CONCLUSION
L'Association des Etats de la Caraïbe constitue un défi mais aussi une chance pour l'ensemble des pays de la zone. Un défi, certes, car il faudra surmonter les obstacles de l'insularité, des clivages culturels, d'économies souvent plus concurrentielles que complémentaires. Mais aussi une chance : l'organisation a voulu dépasser les barrières de l'histoire et de la langue pour devenir le creuset d'une identité fondée sur l'unité géographique. Le Bassin caraïbe pourra ainsi, entre la dynamique de l'Alena et du Mercosur, conjurer le spectre de la marginalisation et, peut-être, jouer ce rôle de trait d'union que lui assignent l'histoire et la géographie.
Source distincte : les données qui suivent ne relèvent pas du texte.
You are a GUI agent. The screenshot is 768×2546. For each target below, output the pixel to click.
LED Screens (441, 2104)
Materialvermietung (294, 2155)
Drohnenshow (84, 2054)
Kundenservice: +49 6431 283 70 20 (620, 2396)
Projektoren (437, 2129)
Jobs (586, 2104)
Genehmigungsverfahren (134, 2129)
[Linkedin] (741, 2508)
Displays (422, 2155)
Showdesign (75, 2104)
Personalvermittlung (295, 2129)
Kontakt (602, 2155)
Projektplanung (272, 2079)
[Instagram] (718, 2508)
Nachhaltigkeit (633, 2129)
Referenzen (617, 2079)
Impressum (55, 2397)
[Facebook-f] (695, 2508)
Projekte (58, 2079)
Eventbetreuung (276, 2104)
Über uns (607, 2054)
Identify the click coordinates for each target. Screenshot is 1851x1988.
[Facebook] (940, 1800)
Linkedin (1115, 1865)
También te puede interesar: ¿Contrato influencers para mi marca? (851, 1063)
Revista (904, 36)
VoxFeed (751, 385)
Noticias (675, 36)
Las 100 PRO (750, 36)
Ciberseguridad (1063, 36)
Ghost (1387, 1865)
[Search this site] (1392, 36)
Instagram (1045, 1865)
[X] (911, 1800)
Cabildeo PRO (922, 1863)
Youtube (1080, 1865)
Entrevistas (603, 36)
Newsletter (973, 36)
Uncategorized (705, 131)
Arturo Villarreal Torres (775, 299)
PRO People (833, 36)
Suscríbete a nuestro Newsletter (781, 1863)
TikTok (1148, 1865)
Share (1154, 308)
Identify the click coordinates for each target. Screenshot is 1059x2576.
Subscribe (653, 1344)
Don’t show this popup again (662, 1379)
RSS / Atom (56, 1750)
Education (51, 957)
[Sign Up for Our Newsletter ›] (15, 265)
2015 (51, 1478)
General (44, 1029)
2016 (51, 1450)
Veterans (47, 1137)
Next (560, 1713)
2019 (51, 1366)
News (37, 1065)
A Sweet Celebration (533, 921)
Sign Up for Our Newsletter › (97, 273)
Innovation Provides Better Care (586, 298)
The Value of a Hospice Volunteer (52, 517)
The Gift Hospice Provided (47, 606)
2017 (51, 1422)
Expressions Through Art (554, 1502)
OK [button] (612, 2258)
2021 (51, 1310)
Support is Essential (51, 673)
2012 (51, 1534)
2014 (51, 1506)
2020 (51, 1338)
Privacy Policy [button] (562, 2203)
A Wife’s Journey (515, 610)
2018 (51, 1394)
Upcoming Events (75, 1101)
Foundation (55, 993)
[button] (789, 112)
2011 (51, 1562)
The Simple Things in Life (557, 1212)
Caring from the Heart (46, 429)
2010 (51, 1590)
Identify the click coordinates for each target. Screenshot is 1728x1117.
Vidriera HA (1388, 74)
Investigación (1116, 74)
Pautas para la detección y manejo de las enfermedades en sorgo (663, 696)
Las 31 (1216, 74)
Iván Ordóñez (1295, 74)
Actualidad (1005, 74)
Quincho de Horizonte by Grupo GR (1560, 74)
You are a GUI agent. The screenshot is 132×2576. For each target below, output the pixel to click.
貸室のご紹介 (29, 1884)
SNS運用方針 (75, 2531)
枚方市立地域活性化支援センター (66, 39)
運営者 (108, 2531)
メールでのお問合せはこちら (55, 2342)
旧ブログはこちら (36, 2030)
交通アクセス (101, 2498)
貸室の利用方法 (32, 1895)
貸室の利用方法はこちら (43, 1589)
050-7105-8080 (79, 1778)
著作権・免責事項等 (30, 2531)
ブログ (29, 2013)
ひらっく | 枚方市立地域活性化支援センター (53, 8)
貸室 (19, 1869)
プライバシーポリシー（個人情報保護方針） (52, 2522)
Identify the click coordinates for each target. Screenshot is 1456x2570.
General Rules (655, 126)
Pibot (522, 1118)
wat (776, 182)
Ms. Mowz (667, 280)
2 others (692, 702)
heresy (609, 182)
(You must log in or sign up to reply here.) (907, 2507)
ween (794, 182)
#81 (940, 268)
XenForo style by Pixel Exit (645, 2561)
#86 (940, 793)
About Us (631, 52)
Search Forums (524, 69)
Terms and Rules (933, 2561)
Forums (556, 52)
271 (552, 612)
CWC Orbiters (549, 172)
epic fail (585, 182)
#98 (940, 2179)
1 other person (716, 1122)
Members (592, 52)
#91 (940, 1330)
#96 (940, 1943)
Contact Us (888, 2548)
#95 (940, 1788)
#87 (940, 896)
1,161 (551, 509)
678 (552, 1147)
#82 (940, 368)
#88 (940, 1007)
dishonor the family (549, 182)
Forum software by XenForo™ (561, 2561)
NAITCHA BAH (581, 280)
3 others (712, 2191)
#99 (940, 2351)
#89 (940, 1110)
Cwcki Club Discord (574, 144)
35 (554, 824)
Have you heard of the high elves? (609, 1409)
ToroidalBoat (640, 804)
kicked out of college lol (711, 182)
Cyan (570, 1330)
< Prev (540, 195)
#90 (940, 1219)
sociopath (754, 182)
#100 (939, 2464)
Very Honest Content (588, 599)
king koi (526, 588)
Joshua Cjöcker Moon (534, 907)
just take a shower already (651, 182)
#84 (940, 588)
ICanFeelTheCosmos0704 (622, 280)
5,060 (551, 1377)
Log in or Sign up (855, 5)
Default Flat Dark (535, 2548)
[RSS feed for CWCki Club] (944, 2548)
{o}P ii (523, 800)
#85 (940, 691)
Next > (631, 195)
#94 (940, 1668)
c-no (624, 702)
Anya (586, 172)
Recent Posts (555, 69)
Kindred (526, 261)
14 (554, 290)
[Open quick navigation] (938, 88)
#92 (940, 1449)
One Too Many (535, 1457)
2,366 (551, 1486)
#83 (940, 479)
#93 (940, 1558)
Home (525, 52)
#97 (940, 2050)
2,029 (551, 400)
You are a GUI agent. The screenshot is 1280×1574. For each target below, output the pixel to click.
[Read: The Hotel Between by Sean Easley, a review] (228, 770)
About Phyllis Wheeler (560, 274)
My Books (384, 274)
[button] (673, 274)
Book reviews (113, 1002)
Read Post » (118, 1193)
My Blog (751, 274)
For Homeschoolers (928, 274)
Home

Naturellement, l'Association ne fournit qu'un cadre : il reviendra aux Etats membres de donner corps à la vaste ambition dont elle porte les prémices.
La France doit jouer, dans cette perspective, un rôle moteur. L'adhésion française à l'AEC manifeste, avec force, la volonté de notre pays de participer pleinement à l'avenir de cette partie du monde.
EXAMEN EN COMMISSION
La commission des Affaires étrangères, de la Défense et des Forces armées a procédé à l'examen du présent projet de loi lors de sa séance du 26 mars 1997.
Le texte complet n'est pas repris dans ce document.